— Extracted data —
# # #
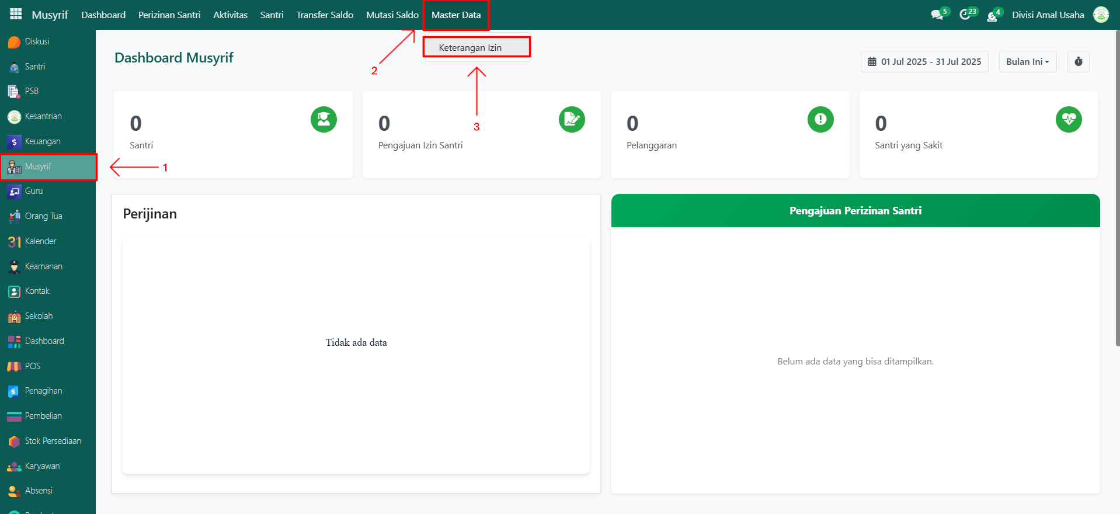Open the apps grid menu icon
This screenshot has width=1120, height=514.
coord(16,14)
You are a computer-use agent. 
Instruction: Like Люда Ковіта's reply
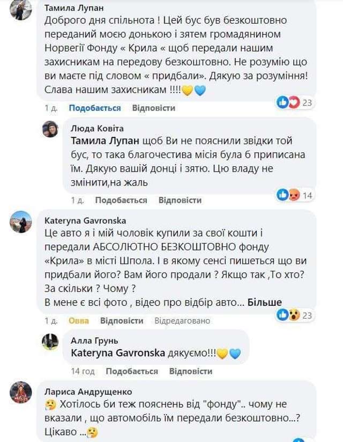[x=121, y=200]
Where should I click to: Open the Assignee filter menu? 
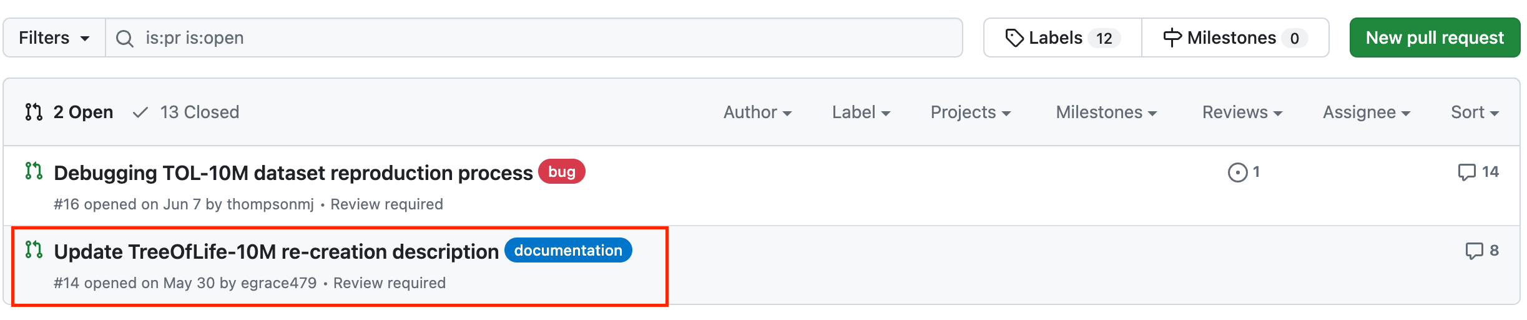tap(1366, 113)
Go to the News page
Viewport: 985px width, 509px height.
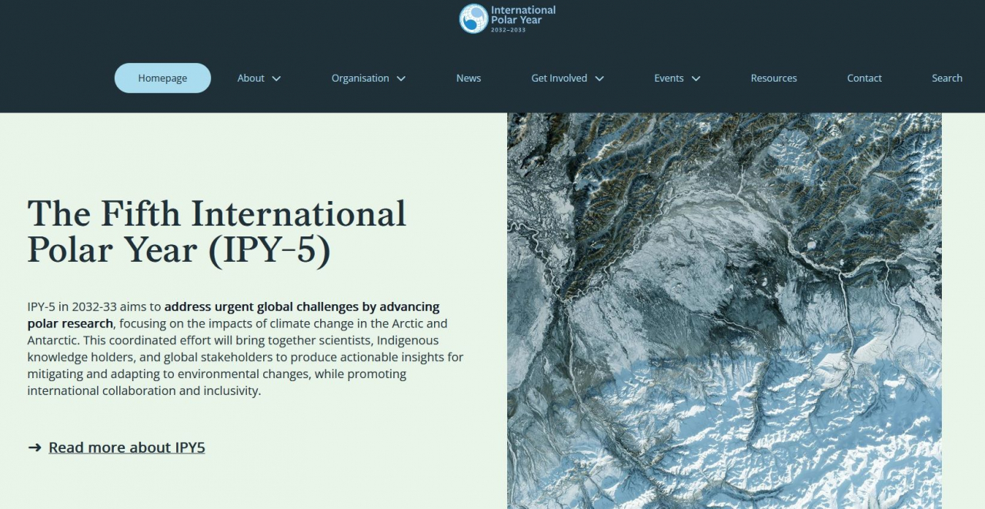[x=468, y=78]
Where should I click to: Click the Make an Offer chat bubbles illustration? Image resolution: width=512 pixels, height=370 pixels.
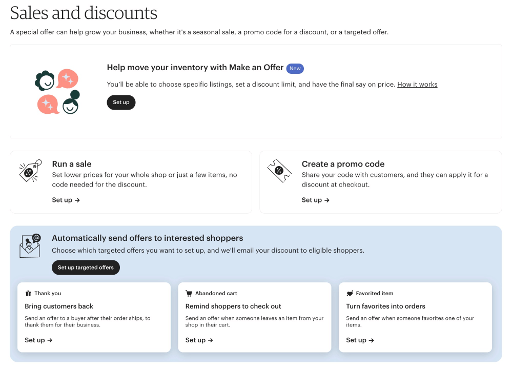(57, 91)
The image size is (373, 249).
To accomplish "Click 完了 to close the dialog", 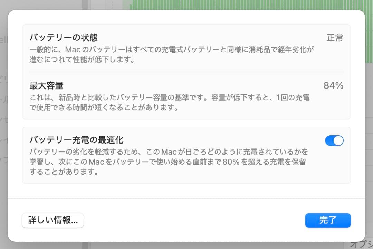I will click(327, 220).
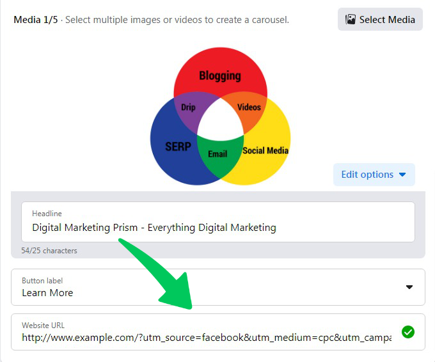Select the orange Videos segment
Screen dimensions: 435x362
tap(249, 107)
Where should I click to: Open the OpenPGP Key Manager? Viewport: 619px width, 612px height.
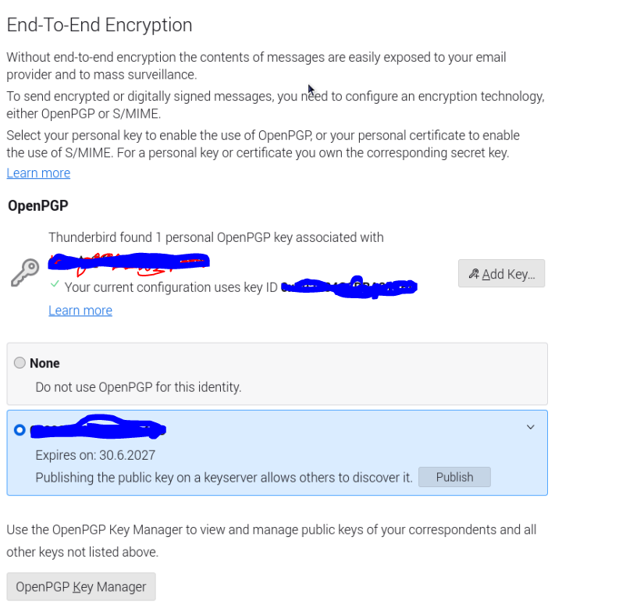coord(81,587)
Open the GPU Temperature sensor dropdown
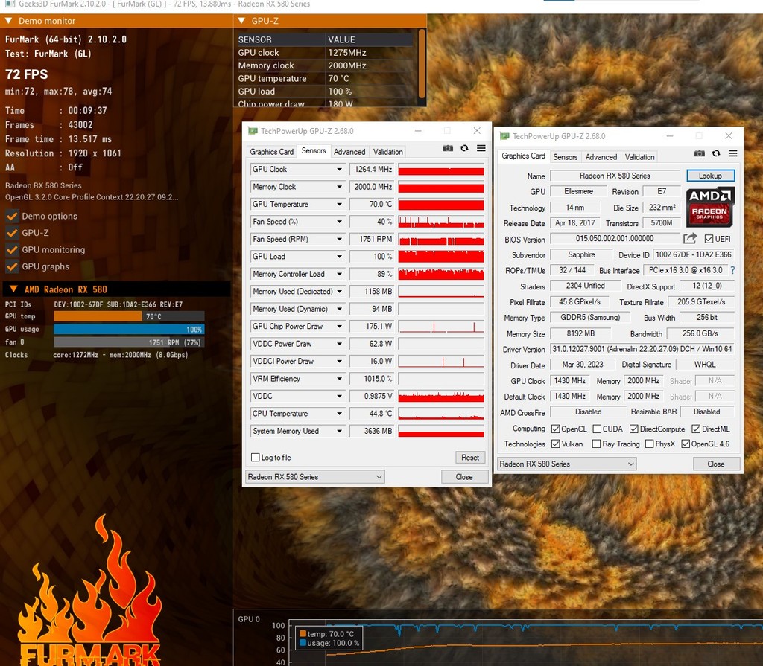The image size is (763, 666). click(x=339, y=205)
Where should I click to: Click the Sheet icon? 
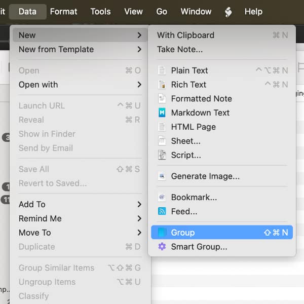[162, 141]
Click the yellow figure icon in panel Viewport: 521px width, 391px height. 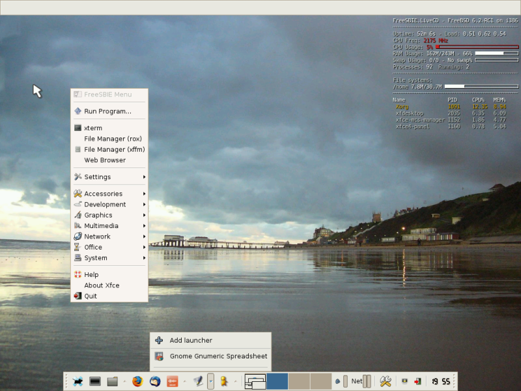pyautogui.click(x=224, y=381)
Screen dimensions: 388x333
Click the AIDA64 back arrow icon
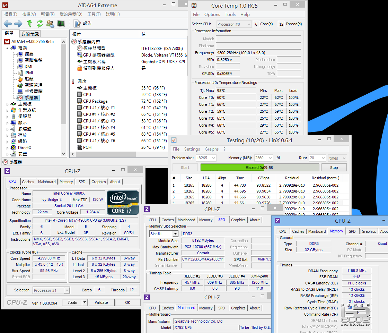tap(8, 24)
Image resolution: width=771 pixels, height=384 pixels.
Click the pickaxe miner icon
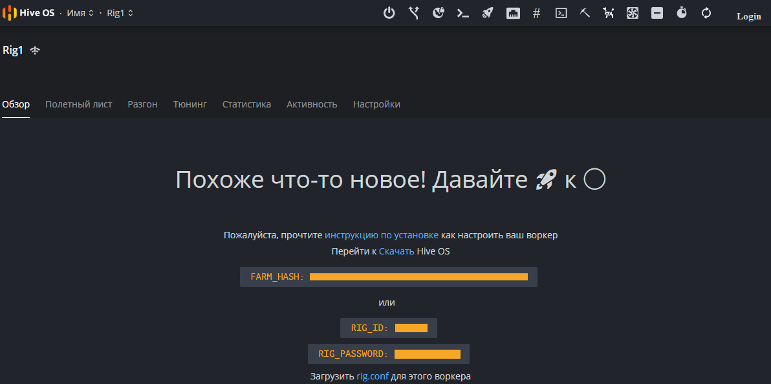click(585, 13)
# # #
— Exercise brief —
What to print is the stretch of entries from the line with "You are a computer-use agent." up to and including the line with "The image size is (373, 249).". Please print it exactly and leave out the pictures.

— The answer —
You are a computer-use agent. 
Instruction: Like Люда Ковіта's reply
[x=121, y=200]
Where should I click to: Open the Assignee filter menu? 
tap(1366, 113)
Go to the News page
Viewport: 985px width, 509px height.
[x=468, y=78]
Where should I click to: Click the Make an Offer chat bubbles illustration? Image resolution: width=512 pixels, height=370 pixels.
(57, 91)
The image size is (373, 249).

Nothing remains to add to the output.